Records
────
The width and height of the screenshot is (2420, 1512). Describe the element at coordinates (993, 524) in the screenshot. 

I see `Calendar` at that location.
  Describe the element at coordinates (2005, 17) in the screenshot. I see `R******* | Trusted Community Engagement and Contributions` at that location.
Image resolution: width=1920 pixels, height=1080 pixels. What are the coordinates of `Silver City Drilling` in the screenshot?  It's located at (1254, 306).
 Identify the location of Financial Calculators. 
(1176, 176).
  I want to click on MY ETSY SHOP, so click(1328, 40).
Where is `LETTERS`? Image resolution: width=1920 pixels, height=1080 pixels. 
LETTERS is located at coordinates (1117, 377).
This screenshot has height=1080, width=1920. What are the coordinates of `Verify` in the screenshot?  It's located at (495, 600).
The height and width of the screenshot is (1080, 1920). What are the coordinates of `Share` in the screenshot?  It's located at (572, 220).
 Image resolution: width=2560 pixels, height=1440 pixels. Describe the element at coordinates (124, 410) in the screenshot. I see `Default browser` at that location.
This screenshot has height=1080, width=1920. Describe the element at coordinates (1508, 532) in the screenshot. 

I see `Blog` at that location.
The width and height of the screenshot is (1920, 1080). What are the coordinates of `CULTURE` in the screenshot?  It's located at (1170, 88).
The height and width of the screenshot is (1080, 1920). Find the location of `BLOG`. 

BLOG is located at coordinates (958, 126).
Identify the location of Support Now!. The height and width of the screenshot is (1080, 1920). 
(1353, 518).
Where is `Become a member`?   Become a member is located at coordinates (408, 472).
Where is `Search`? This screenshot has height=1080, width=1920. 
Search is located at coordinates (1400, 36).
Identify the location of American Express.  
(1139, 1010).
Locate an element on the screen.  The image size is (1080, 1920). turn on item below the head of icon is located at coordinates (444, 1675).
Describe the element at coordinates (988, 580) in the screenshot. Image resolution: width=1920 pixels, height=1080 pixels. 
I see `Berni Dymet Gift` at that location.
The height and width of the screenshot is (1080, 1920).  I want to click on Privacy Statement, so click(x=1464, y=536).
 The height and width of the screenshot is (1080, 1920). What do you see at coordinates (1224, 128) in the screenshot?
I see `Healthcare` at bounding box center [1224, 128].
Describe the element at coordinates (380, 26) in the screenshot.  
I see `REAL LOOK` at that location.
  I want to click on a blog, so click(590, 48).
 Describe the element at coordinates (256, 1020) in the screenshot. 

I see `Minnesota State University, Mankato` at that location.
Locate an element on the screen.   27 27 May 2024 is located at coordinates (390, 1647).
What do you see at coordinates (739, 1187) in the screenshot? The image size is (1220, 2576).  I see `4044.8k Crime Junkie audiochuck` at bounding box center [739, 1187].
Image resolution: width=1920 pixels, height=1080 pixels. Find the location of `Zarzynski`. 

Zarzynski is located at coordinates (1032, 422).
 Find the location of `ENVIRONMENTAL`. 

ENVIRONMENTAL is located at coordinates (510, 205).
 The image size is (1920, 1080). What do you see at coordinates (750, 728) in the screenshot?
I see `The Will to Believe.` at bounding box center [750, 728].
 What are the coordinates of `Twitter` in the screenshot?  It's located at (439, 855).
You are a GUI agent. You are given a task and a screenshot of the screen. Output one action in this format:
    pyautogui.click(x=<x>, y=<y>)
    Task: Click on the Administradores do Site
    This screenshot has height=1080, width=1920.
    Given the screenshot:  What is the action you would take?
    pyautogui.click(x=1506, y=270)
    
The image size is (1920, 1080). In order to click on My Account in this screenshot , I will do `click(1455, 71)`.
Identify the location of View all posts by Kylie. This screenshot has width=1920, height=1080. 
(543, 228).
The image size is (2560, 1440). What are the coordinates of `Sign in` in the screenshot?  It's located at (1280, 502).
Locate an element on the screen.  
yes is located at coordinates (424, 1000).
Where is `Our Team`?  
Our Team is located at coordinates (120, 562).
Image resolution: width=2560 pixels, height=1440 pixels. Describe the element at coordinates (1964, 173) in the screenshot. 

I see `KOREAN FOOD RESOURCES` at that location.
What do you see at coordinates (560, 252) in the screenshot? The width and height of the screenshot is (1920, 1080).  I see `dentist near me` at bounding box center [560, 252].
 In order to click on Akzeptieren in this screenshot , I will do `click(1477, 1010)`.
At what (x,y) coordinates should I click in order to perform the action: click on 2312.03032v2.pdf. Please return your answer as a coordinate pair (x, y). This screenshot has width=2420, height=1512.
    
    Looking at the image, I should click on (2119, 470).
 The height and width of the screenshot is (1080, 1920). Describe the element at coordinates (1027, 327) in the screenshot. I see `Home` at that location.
────
Aim | Arrange every line of the material above as a numbered list, omitting the blank lines.

Answer to the task |
1. The width and height of the screenshot is (2420, 1512). Describe the element at coordinates (993, 524) in the screenshot. 
2. I see `Calendar` at that location.
3.   Describe the element at coordinates (2005, 17) in the screenshot. I see `R******* | Trusted Community Engagement and Contributions` at that location.
4. Image resolution: width=1920 pixels, height=1080 pixels. What are the coordinates of `Silver City Drilling` in the screenshot?  It's located at (1254, 306).
5.  Identify the location of Financial Calculators. 
6. (1176, 176).
7.   I want to click on MY ETSY SHOP, so click(1328, 40).
8. Where is `LETTERS`? Image resolution: width=1920 pixels, height=1080 pixels. 
9. LETTERS is located at coordinates (1117, 377).
10. This screenshot has height=1080, width=1920. What are the coordinates of `Verify` in the screenshot?  It's located at (495, 600).
11. The height and width of the screenshot is (1080, 1920). What are the coordinates of `Share` in the screenshot?  It's located at (572, 220).
12.  Image resolution: width=2560 pixels, height=1440 pixels. Describe the element at coordinates (124, 410) in the screenshot. I see `Default browser` at that location.
13. This screenshot has height=1080, width=1920. Describe the element at coordinates (1508, 532) in the screenshot. 
14. I see `Blog` at that location.
15. The width and height of the screenshot is (1920, 1080). What are the coordinates of `CULTURE` in the screenshot?  It's located at (1170, 88).
16. The height and width of the screenshot is (1080, 1920). Find the location of `BLOG`. 
17. BLOG is located at coordinates (958, 126).
18. Identify the location of Support Now!. The height and width of the screenshot is (1080, 1920). 
19. (1353, 518).
20. Where is `Become a member`?   Become a member is located at coordinates (408, 472).
21. Where is `Search`? This screenshot has height=1080, width=1920. 
22. Search is located at coordinates (1400, 36).
23. Identify the location of American Express.  
24. (1139, 1010).
25. Locate an element on the screen.  The image size is (1080, 1920). turn on item below the head of icon is located at coordinates (444, 1675).
26. Describe the element at coordinates (988, 580) in the screenshot. Image resolution: width=1920 pixels, height=1080 pixels. 
27. I see `Berni Dymet Gift` at that location.
28. The height and width of the screenshot is (1080, 1920).  I want to click on Privacy Statement, so click(x=1464, y=536).
29.  The height and width of the screenshot is (1080, 1920). What do you see at coordinates (1224, 128) in the screenshot?
30. I see `Healthcare` at bounding box center [1224, 128].
31. Describe the element at coordinates (380, 26) in the screenshot.  
32. I see `REAL LOOK` at that location.
33.   I want to click on a blog, so click(590, 48).
34.  Describe the element at coordinates (256, 1020) in the screenshot. 
35. I see `Minnesota State University, Mankato` at that location.
36. Locate an element on the screen.   27 27 May 2024 is located at coordinates (390, 1647).
37. What do you see at coordinates (739, 1187) in the screenshot? The image size is (1220, 2576).  I see `4044.8k Crime Junkie audiochuck` at bounding box center [739, 1187].
38. Image resolution: width=1920 pixels, height=1080 pixels. Find the location of `Zarzynski`. 
39. Zarzynski is located at coordinates (1032, 422).
40.  Find the location of `ENVIRONMENTAL`. 
41. ENVIRONMENTAL is located at coordinates (510, 205).
42.  The image size is (1920, 1080). What do you see at coordinates (750, 728) in the screenshot?
43. I see `The Will to Believe.` at bounding box center [750, 728].
44.  What are the coordinates of `Twitter` in the screenshot?  It's located at (439, 855).
45. You are a GUI agent. You are given a task and a screenshot of the screen. Output one action in this format:
46.     pyautogui.click(x=<x>, y=<y>)
47.     Task: Click on the Administradores do Site
48.     This screenshot has height=1080, width=1920.
49.     Given the screenshot:  What is the action you would take?
50.     pyautogui.click(x=1506, y=270)
51. The image size is (1920, 1080). In order to click on My Account in this screenshot , I will do `click(1455, 71)`.
52. Identify the location of View all posts by Kylie. This screenshot has width=1920, height=1080. 
53. (543, 228).
54. The image size is (2560, 1440). What are the coordinates of `Sign in` in the screenshot?  It's located at (1280, 502).
55. Locate an element on the screen.  
56. yes is located at coordinates (424, 1000).
57. Where is `Our Team`?  
58. Our Team is located at coordinates (120, 562).
59. Image resolution: width=2560 pixels, height=1440 pixels. Describe the element at coordinates (1964, 173) in the screenshot. 
60. I see `KOREAN FOOD RESOURCES` at that location.
61. What do you see at coordinates (560, 252) in the screenshot? The width and height of the screenshot is (1920, 1080).  I see `dentist near me` at bounding box center [560, 252].
62.  In order to click on Akzeptieren in this screenshot , I will do `click(1477, 1010)`.
63. At what (x,y) coordinates should I click in order to perform the action: click on 2312.03032v2.pdf. Please return your answer as a coordinate pair (x, y). This screenshot has width=2420, height=1512.
64.     Looking at the image, I should click on (2119, 470).
65.  The height and width of the screenshot is (1080, 1920). Describe the element at coordinates (1027, 327) in the screenshot. I see `Home` at that location.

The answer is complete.